Mikołaj z Morimondo, objąwszy powinności klucznika, wydawał rozporządzenia kuchcikom, ci zaś podawali mu wiadomości co do zwyczajów panujących w kuchni. Wilhelm chciał z nim pomówić, a on prosił, byśmy poczekali parę minut. Potem —oznajmił —musi zejść do krypty skarbca, by nadzorować pracę przy polerowaniu relikwiarzy, bo był to także jego obowiązek, i tam będzie miał więcej czasu na rozmowę.

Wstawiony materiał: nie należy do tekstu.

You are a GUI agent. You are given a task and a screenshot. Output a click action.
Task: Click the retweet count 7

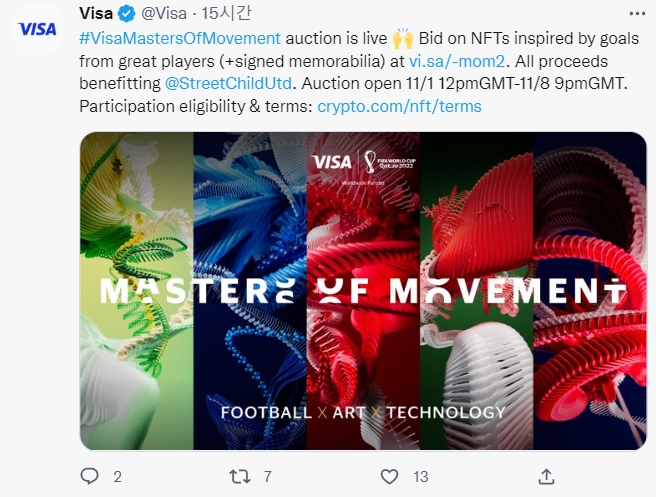click(x=267, y=477)
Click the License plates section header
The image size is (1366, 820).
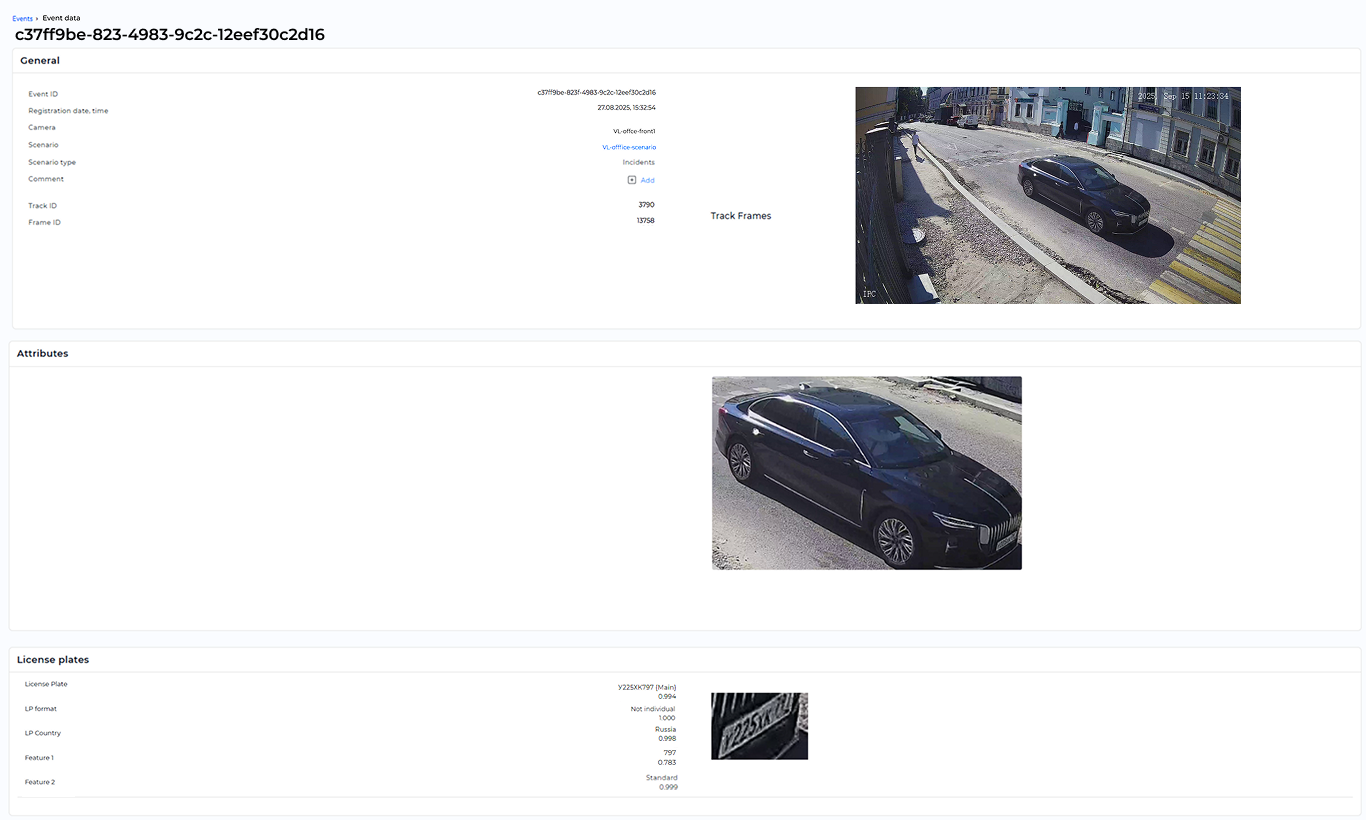click(x=53, y=660)
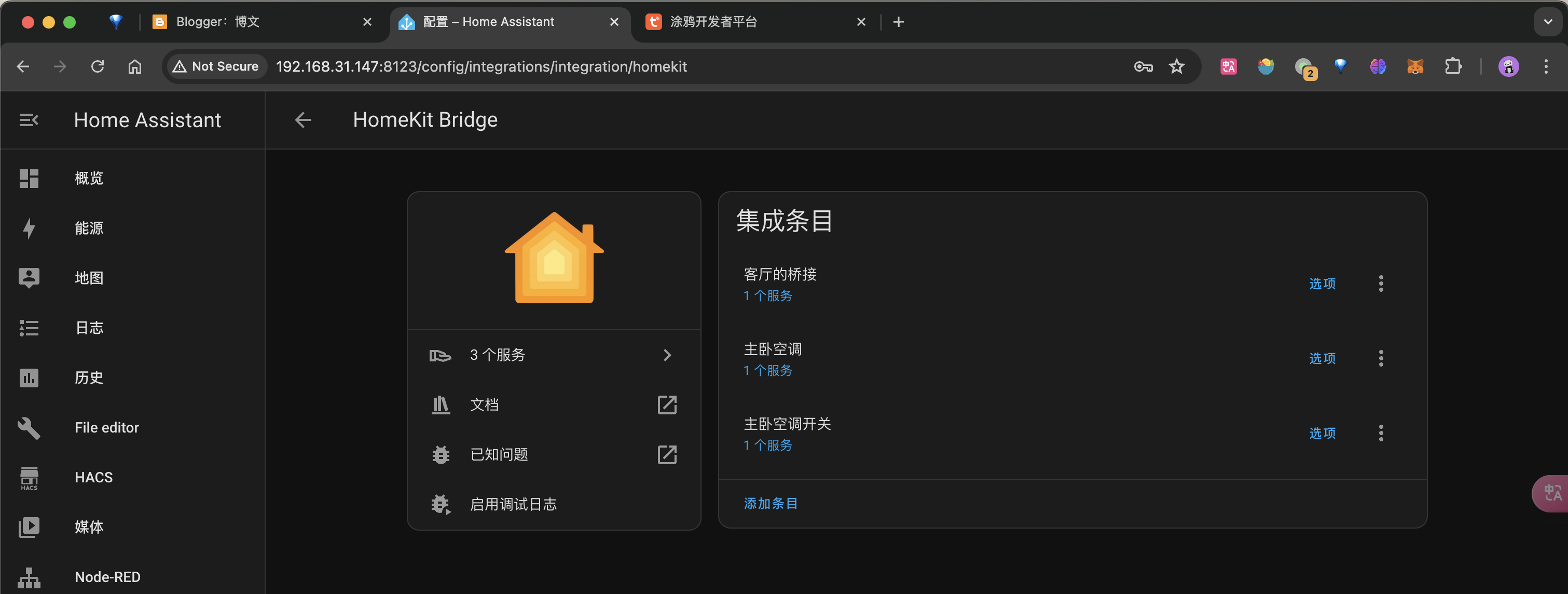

Rzeczywiście, wkrótce zaprosił nas, byśmy za nim ruszyli, wszedł do kościoła, potem za główny ołtarz (gdy tymczasem mnisi ustawiali w nawie katafalk, by czuwać nad doczesnymi szczątkami Malachiasza) i poprowadził nas w dół po schodkach, aż znaleźliśmy się w sali o bardzo niskim sklepieniu, podtrzymywanym przez grube filary z nie obrobionego kamienia. Byliśmy w krypcie, gdzie przechowywano skarby opactwa, w miejscu, o które opat był bardzo zazdrosny i które otwierał tylko przy sposobnościach wyjątkowych i dla gości wielce szacownych.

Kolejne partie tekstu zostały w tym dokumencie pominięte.